++++ Text
Here is a collection of news stories from January that feature CSH and our work.
USA Today, January 6
Ky. Program Targets Jail's Revolving-Door Offenders,
Stults is now the poster child for an intense new treatment program planned by Metro Corrections and Seven County Services that will target the jail's 50 top revolving-door offenders, whose chronic struggles with mental illness, substance abuse, homelessness and criminal recidivism rack up millions of dollars in taxpayer costs at jails, courts, police, hospitals and treatment centers. Louisville would be the largest of as many as 14 such voluntary "assertive treatment" programs across Kentucky that state officials plan to begin this spring, pending federal approval to use Medicaid funds to pay for it. The state would pay $1.8 million toward a $6 million effort over the first two years.
Since then, various versions have spread to states such as New York and Michigan, said John Fallon, a program manager for the Chicago-based Corporation for Supportive Housing, a nonprofit that helps set up such programs.
Huffington Post, January 6
Your Voice Is Needed to Help Stop the Community Care Facilities Ordinance in Los Angeles, January 6
In brief, the Community Care Facilities Ordinance requires that in a neighborhood zoned for single family homes and duplexes a home can have only one lease. If a home has two or more leases, such as where two families are sharing or where a person with disabilities is living in shared housing, the ordinance would categorize the home as a "boarding house." Under current law, boarding houses are prohibited in residential zones. Thus, by categorizing all homes with multiple leases as boarding houses, the ordinance would eliminate shared housing in these residential zones. The information included in this article was taken from a letter from Corporation for Supportive Housing to Honorable Council President Wesson.
LA Downtown News, January 14
Downtown Forces Fight Boarding House Law
Under a proposed set of new, carefully worded regulations set to go before the City Council this week, such shared living environments would be outlawed in low-density zones. Landlords could, however, be allowed to operate boarding houses in any zone through a new permitting process. On the surface, the Community Care Facilities Ordinance might seem only to impact neighborhoods with quiet leafy streets, driveways and garages and front yards — in other words, not Downtown. However, a wide array of local stakeholders are banding together to urge the council to defeat the ordinance.
Critics of the proposed regulations say they would put the squeeze on a crucial segment of affordable housing. Doing so, they warn, would send more people to Downtown in pursuit of the area’s abundant social services, further concentrating homelessness in the Central City. One aspect of the law that has perplexed critics is that it targets a problem that is technically already illegal.
++++++++
++++ Dataset entries
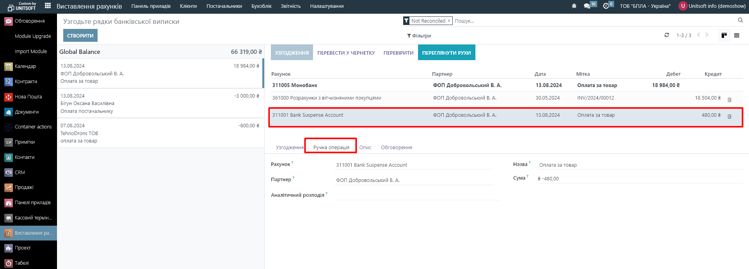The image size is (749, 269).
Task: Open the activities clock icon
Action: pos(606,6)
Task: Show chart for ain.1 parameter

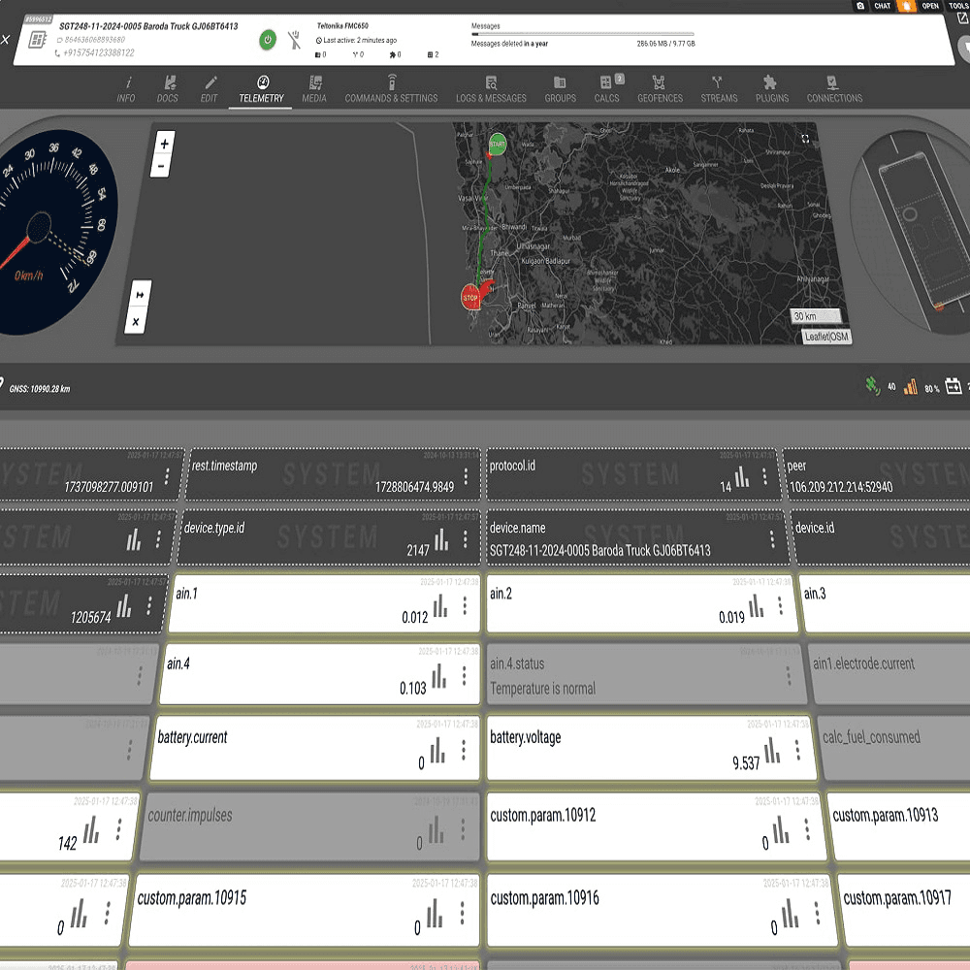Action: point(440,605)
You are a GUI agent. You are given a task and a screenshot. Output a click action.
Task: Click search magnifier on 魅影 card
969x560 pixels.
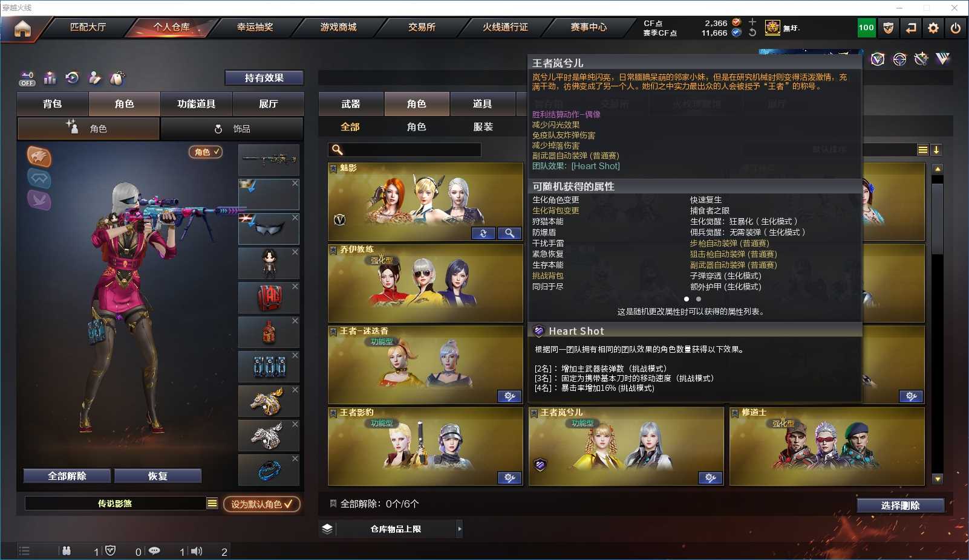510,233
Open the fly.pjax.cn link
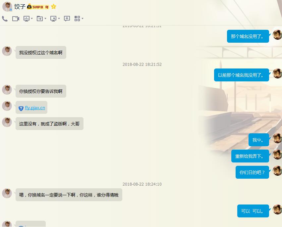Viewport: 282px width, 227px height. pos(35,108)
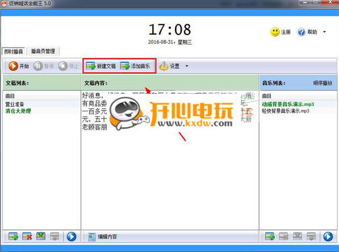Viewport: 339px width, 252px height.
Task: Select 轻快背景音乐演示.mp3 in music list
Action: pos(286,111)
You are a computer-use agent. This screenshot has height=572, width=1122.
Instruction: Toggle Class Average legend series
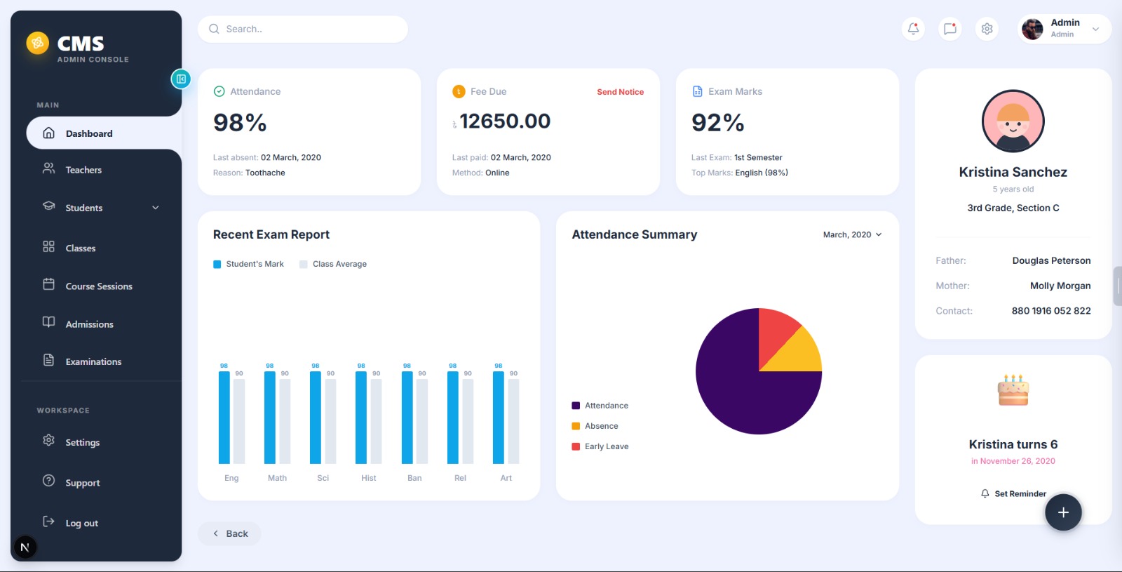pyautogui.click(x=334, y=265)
++++++++
**Apply what you read**
• A. In the news roundup about CSH, how many of the jail's top revolving-door offenders would the Louisville treatment program target?
• B. Repeat the news roundup about CSH from "Since then, various" up to and including "up such programs.".
• C. Go on with the news roundup about CSH from where it stops.

**Outputs in order**
• A. The jail's 50 top revolving-door offenders.

• B.
Since then, various versions have spread to states such as New York and Michigan, said John Fallon, a program manager for the Chicago-based Corporation for Supportive Housing, a nonprofit that helps set up such programs.

• C.
Boarding homes are currently outlawed in low-density zones, and many of the nuisances affiliated with overcrowded housing can be addressed under existing laws, said Molly Rysman, director of the Corporation for Supportive Housing Los Angeles. “The houses people have issues with, boarding houses, they’re illegal today,” Rysman said. “It’s not that there aren’t laws on the books. It’s that the city has had trouble enforcing them.”
The Columbus Dispatch, January 16
Former Lancaster Orphanage to Become a Home for the Homeless, January 16
A 19th-century building that sheltered orphans and other homeless children is being renovated into apartments for 16 homeless families. The plans for Rutherford House are very much of the 21st century, however. The homeless tenants chosen to live there will dwell in “permanent supportive housing.” They will receive not only a roof over their heads but also on-site services such as mental-health, substance-abuse, financial or job counseling. An estimated 10,000 supportive-housing units now dot the state. They increasingly are being built not just in Columbus, Cleveland and Cincinnati but also in smaller cities such as Lancaster, Circleville and Athens, said Sally Luken, the director of the Corporation for Supportive Housing’s Ohio office.
Glendale News-Press, January 18
Glendale Memorial Hospital disperses more than $118,000 to local nonprofits, January 18
The recipients of this year’s grants were the Armenian Relief Society, Ascencia, Glendale’s Commission on the Status of Women, the Corporation for Supportive Housing, the Glendale Assn. for the Retarded, the Glendale Community Free Health Clinic, Glendale Healthy Kids, the Glendale Salvation Army and the YWCA of Glendale.
The money, awarded through the hospital’s Community Grants Program, is provided by Glendale Memorial’s parent company, Dignity Health.